» EXERCISE PROMPT
Tally the lines below that contain the word "computer", and give only that number.

» TASK MATERIAL
[Start of section]
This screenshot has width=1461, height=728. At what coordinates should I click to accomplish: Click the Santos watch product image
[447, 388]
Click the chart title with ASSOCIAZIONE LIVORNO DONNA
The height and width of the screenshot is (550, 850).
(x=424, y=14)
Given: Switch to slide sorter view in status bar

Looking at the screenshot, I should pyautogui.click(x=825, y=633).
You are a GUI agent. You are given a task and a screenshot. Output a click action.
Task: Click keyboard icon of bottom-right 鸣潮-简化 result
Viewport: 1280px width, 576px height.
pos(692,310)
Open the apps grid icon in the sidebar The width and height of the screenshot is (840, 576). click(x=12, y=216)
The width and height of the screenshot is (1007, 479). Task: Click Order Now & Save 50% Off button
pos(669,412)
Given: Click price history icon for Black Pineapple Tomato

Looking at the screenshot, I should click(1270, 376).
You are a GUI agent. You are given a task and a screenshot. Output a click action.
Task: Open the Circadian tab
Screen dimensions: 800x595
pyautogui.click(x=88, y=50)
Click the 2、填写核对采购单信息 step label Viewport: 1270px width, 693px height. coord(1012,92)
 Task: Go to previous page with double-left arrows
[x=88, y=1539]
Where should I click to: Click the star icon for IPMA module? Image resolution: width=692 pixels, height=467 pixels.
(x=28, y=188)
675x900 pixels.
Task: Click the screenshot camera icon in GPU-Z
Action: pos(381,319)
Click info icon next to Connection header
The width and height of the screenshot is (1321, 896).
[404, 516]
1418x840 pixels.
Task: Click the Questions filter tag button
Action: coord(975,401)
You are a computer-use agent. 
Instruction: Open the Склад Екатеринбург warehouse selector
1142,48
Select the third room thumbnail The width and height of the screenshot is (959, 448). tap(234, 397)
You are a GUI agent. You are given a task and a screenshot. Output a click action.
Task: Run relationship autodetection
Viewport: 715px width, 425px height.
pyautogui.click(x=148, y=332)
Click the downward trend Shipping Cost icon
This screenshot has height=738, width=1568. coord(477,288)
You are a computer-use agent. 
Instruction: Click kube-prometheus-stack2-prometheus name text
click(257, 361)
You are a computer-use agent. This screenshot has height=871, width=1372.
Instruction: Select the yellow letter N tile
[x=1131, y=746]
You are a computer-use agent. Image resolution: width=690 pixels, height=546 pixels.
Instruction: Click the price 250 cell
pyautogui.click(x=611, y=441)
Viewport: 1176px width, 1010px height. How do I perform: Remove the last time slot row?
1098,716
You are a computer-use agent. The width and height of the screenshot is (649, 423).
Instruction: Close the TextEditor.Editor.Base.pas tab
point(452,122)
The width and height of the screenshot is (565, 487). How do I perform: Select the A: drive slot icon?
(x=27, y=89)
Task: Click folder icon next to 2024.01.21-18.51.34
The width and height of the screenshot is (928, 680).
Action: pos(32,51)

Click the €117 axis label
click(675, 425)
[End of section]
» RESPONSE
5